Já defendi que as pessoas devem ter uma atitude mais ética viajando, abstendo-se de ser um viajante mala, tanto já no destino quanto a bordo (confira as nossas dicas de etiqueta a bordo).

Vale então também expor a conduta dos turistas. Recentemente as autoridades da Polônia reclamaram (com toda razão) de turistas tirando fotos fazendo graça nos trilhos diante de Birkenau, o qual levou milhares à morte certa. 🙁

Trilhos que levaram milhares à morte em Birkenau

Não sei bem se é por falta de edução ou noção, o que no final dá no mesmo, tem muita gente que chega a lugares assim firando selfies sorrindo, como se estivesse na Disney. Nada contra tirar uma foto sua lá, mas tenha ao menos a dignidade de pensar em como fazer isso de forma criativa e principalmente respeitosa. Uma foto por exemplo, olhando de forma pensativa pode ser muito mais impactante e legal, já que representa a realidade local, do que uma macaquice inadequada para o lugar.

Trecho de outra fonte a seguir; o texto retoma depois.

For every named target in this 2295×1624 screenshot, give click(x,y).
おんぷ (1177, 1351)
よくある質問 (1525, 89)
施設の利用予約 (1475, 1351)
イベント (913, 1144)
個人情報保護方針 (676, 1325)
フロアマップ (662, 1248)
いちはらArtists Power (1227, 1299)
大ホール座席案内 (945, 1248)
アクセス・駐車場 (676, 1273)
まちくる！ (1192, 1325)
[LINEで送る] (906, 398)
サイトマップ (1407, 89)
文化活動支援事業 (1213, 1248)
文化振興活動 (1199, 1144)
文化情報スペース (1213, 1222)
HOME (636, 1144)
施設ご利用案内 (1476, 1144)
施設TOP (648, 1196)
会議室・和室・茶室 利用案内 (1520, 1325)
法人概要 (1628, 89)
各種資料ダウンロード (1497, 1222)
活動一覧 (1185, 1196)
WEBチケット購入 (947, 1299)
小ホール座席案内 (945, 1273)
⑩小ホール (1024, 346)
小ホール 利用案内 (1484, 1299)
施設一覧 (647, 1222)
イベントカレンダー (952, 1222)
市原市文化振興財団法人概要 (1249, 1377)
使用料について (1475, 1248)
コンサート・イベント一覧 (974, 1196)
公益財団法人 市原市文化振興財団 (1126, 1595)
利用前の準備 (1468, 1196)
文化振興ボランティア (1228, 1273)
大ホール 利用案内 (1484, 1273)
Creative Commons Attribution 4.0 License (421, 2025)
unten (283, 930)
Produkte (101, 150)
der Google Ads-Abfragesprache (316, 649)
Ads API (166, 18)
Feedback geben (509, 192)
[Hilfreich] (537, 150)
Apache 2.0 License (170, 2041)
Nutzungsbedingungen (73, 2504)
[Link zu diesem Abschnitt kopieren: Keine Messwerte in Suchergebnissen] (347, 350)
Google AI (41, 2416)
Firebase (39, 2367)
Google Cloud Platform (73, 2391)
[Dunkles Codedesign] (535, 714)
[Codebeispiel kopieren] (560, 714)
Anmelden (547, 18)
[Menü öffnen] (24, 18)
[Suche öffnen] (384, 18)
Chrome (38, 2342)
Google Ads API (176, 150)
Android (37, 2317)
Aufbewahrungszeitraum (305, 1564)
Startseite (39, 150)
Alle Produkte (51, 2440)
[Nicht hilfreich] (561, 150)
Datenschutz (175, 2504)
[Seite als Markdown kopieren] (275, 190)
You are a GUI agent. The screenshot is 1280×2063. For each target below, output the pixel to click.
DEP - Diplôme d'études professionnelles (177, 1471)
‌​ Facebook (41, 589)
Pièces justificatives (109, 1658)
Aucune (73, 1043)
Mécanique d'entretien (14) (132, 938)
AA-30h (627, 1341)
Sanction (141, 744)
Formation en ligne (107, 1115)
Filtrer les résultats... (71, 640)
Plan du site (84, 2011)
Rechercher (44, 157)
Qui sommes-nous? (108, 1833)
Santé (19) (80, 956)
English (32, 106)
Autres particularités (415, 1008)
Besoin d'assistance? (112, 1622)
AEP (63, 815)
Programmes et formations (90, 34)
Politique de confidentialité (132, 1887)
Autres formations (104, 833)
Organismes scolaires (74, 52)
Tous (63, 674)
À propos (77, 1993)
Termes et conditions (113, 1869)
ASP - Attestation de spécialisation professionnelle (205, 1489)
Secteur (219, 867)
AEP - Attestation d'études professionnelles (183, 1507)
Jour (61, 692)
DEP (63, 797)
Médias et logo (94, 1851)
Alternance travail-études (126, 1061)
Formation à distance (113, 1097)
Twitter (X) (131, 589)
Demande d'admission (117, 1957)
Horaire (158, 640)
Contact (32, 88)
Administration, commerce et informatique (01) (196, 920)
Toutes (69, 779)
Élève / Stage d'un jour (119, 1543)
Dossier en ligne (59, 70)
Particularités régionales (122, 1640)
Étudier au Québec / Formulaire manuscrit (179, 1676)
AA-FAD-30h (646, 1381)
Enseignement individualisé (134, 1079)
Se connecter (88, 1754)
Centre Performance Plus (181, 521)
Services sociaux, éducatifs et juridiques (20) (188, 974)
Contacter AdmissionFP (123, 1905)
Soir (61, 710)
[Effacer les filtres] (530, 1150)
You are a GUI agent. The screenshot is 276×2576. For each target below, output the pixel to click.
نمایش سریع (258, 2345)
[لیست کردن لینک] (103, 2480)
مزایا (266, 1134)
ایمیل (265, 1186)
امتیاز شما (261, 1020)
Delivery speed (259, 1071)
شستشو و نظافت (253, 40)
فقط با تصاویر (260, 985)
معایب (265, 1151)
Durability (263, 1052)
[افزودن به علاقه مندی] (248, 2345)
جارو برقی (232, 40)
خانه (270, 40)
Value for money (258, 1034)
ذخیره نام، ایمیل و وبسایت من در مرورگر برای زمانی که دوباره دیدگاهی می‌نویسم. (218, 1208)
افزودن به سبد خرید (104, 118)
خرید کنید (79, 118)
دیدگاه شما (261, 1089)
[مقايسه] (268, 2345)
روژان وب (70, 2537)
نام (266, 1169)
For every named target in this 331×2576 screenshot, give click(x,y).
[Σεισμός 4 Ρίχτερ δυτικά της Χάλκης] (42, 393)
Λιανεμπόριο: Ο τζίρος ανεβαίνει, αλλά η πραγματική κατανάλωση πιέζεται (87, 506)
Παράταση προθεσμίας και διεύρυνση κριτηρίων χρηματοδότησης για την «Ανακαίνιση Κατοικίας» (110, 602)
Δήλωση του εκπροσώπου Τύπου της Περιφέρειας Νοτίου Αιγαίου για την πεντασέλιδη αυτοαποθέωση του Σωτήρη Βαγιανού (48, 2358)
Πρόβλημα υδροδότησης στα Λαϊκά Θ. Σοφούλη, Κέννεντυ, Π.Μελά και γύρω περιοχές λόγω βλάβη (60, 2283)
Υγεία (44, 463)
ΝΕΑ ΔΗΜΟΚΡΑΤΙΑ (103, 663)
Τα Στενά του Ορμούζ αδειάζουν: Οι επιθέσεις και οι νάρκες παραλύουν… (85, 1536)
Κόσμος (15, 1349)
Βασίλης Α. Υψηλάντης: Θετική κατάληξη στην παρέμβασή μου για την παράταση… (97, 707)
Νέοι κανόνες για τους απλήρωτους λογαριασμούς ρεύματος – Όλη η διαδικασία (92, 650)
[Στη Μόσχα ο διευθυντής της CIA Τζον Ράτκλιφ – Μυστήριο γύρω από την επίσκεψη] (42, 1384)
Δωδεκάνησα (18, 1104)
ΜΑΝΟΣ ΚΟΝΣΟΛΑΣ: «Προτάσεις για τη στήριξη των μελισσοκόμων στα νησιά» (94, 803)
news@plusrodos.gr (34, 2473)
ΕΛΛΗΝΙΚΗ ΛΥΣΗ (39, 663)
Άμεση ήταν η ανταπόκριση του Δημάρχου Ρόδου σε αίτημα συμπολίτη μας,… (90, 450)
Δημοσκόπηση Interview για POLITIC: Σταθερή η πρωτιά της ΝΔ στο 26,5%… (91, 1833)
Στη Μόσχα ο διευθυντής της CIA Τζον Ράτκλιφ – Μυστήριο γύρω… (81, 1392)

Eu fico indignado com tal postura pois acho inadmissível que a pessoa não se sensibilize com a história local. Anos atrás, quando nem existia o memorial atual e as fundações do “novo” World Trade Center ainda estavam no começo, tive a oportunidade de conhecer o que se convencionou chamar de Marco Zero.

Já quadras antes de chegar lá dava para notar que o clima, a vibe agitada e barulhenta de NY havia cessado. Um silêncio tomou conta de tudo e caras mais fechadas eram vistas por todos os lados. Era como um enorme luto.

O mínimo que você precisa fazer em lugares assim é respeitar a memória dos que se foram e a dor alheia.

E vocês? Qual a sua opinião sobre conhecer lugares assim? Já foram a algum? Conta para a gente.